Fri, Sep 22, 2006 - Page 17 News List

Buildinga tower of song

By Stephen Holden  /  NY TIMES SERVICE , NEW YORK

He's your man.


When Leonard Cohen speaks, the elevated cadences of language are strewn with poetic images so precisely articulated in a rumbling bass-baritone voice that they all but erase the distinction between his song lyrics and personal conversation. Each word is carefully chosen and pronounced with oratorical flourish. Even when his sepulchral drone isn’t bending itself around a melody, its sound is musical.

Here is one sample of his conversational style, from Lian Lunson’s wonderful documentary portrait, Leonard Cohen: I’m Your Man. Reflecting on the inspiration for his song The Traitor, he muses that it is about “failing or betraying some mission you were mandated to fulfill and being unable to fulfill it and then coming to understand that the real mandate was not to fulfill it but to stand guiltless in the predicament in which you found yourself.”

If a strain of gallows humor didn’t underlie many of Cohen’s pronouncements, such observations might sound insufferably pretentious. But he continually undercuts his own solemnity. Here is he is on his own mystique as a silver-tongued Casanova: “My reputation as a ladies’ man was a joke. It caused me to laugh bitterly the 10,000 nights I spent alone.”

Leonard Cohen: I’m Your Man combines pieces of an extended interview with this Canadian singer-songwriter, poet and author, now 71, with a tribute concert organized by Hal Willner at the Sydney Opera House in January 2005. Titled Came So Far for Beauty (after a Cohen song), the event featured performances of many of Cohen’s best-known songs by Nick Cave, Rufus Wainwright, Kate and Anna McGarrigle, Martha Wainwright and Antony (of Antony and the Johnsons), among others.

Film Notes

Leonard Cohen: I'm Your Man

Directed by: Lian Lunson

Music by: Leonard Cohen

Performed: by Nick Cave, Kate and Anna McGarrigle, Rufus Wainwright, Martha Wainwright, Antony, Linda Thompson, the Handsome Family, Beth Orton, Teddy Thompson, Jarvis Cocker, Perla Batalla, Julie Christensen, Joan Wasser, U2

Running time: 104 minutes.

Taiwan release: Today

Some of the performers offer pungent personal comments. Cave recalls discovering Cohen’s Songs of Love and Hate album while living in a remote Australian town and suddenly “feeling like the coolest person in the world because it separated me from everyone and everything I detested.”
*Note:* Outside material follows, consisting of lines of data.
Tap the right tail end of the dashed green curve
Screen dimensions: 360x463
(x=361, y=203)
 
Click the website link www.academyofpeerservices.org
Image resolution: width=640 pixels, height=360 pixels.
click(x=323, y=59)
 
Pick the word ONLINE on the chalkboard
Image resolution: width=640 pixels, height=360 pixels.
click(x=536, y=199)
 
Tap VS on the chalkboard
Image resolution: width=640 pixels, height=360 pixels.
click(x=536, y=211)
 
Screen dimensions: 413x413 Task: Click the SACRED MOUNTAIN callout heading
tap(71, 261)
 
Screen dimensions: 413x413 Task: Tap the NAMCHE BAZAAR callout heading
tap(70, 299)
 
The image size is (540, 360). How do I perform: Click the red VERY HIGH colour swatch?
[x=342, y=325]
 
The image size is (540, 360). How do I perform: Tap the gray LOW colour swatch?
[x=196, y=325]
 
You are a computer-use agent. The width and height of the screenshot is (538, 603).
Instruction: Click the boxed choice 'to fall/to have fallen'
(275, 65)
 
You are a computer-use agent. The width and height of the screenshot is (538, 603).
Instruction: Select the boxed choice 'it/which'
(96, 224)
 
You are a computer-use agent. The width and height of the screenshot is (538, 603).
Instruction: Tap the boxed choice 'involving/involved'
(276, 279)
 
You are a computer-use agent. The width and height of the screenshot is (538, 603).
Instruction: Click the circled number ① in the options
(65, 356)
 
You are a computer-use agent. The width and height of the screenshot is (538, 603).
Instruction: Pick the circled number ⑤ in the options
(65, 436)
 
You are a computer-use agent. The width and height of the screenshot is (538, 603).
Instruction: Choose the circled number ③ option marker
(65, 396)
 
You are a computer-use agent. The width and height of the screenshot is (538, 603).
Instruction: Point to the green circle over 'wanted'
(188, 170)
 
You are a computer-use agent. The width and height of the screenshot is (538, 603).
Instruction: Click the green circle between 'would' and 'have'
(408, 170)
Bono and Edge from U2, who did not participate in the Sydney event, offer extravagant tributes and near the end of the film are shown accompanying Cohen in a New York club performance of Tower of Song. Edge likens him to “the man coming down from the mountaintop with tablets of stone having been up there talking to the angels.”

Bono observes, “As dark as he gets, you still sense that beauty is truth.”

Wainwright, who performs more songs than any other guest, sings Everybody Knows, Chelsea Hotel No. 2 (Cohen’s self-deprecating and indiscreet reminiscence of a sexual encounter with Janis Joplin), and Hallelujah (the Cohen song Wainwright and Jeff Buckley have made something of a downtown standard).

Two of the other more memorable performances come from Antony, who cries out If It Be Your Will in an eerie, shivering falsetto, and Teddy Thompson (son of Richard and Linda), who stamps the more obscure Cohen song Tonight Will Be Fine with the concert’s most intense vocal.

Reflecting on his life and work, Cohen recalls first encountering poetry in the Jewish liturgy at a synagogue. Some of his more recent recollections are of a purgative sojourn in a Zen monastery during the 1990’s on Mount Baldy, where he studied with a Japanese Zen master.

But a Zen-like austerity has always been present in his writing. A Zen spirit also informs his modest self-assessment of his life’s work.